Nach dem gescheiterten Referendum und dem Rücktritt von Regierungschef Renzi ist die Unsicherheit gross.

05.12.16, 13:35 05.12.16, 13:52

Markus Becker, Brüssel



Ein Artikel von

Italian Premier Matteo Renzi speaks during a press conference at the premier's office Chigi Palace in Rome, early Monday, Dec. 5, 2016. Renzi acknowledged defeat in a constitutional referendum and announced he would resign on Monday. Italians voted Sunday in a referendum on constitutional reforms that Premier Matteo Renzi has staked his political future on. (AP Photo/Gregorio Borgia)

Tja, was willst du machen: Matteo Renzi Bild: Gregorio Borgia/AP/KEYSTONE

In Italien herrscht eine Regierungskrise – wieder einmal. Mehr als 60 Mal hat das Land seit dem Inkrafttreten seiner Verfassung 1948 die Regierung gewechselt, nun also wieder: Ministerpräsident Matteo Renzi hat nach der Niederlage beim Referendum über die Verfassungsreform seinen Rücktritt erklärt.

Doch anders als in früheren Jahrzehnten reagiert das restliche Europa nicht mehr mit einem Schulterzucken auf das italienische Drama. Denn heute ist Italien Mitglied im Euro, und der Bankensektor des Landes befindet sich derzeit in einer kritischen Phase. Zugleich steht die EU überall unter Druck von Populisten.

Die freuen sich nun besonders über Renzis Niederlage, zumal sie damit die Niederlage des Rechtspopulisten Norbert Hofer bei der österreichischen Präsidentenwahl zu übertünchen hoffen. «Hurra!», jubelte Beppe Grillo, Anführer der italienischen «Fünf Sterne»-Protestbewegung, auf Twitter. Er forderte unisono mit der rechtsnationalen Lega Nord sofortige Neuwahlen. Frankreichs Front-National-Chefin Marine Le Pen meinte, die Italiener hätten «die EU und Renzi verurteilt».

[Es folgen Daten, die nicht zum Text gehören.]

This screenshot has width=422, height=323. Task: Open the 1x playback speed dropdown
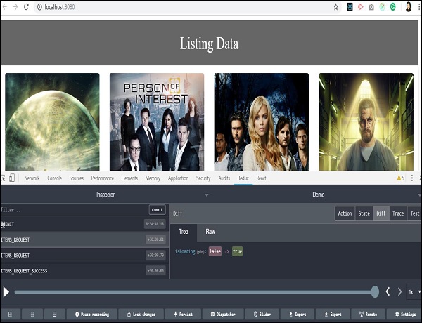point(414,291)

Manfred Weber (CSU), Vorsitzender der EVP-Fraktion im EU-Parlament, warnt vor einer Phase der Instabilität in Europa. «Was wir jetzt brauchen, ist politische Führung und den Mut, endlich gemeinsame Antworten zu geben.» Udo Bullmann, Chef der deutschen Sozialdemokraten im EU-Parlament, bezeichnete das Referendum als «letzten Weckruf» für Europa, seine sozialen Probleme zu lösen. Renate Künast von den Grünen interpretierte das Ergebnis ebenfalls als Votum gegen die EU.

Ihr Parteikollege, der Europaabgeordnete Sven Giegold, widersprach auf Twitter: «Schmeisst nicht alles durcheinander!» Es habe sich um eine Abstimmung über eine Verfassungsänderung und Renzi gehandelt – nicht über Europa. Ähnlich äusserte sich Luxemburgs Aussenminister Jean Asselborn. «Das war eine innenpolitische Angelegenheit Italiens», sagte Asselborn SPIEGEL ONLINE. «Ich finde es abschreckend, wenn nun Populisten wie Le Pen grenzübergreifend über Renzis Niederlage jubilieren. Das erinnert mich an das Europa der Zwanzigerjahre. Die Nationalisten gefährden den Frieden in Europa, sie spielen mit der Zukunft unserer Kinder

Votum gegen die Regierung

Tatsächlich ist bisher nur so viel geschehen: In einem Land, das für seine erratische Politik geradezu berüchtigt ist, haben die Wähler eine Verfassungsreform abgelehnt. Dabei ging es, wie bei Referenden üblich, am Ende längst nicht mehr um eine komplizierte Sachfrage, sondern darum, der amtierenden Regierung eins auszuwischen. Renzi selbst hat dazu beigetragen, indem er das Referendum ohne Not zur Abstimmung über sein politisches Schicksal erklärte.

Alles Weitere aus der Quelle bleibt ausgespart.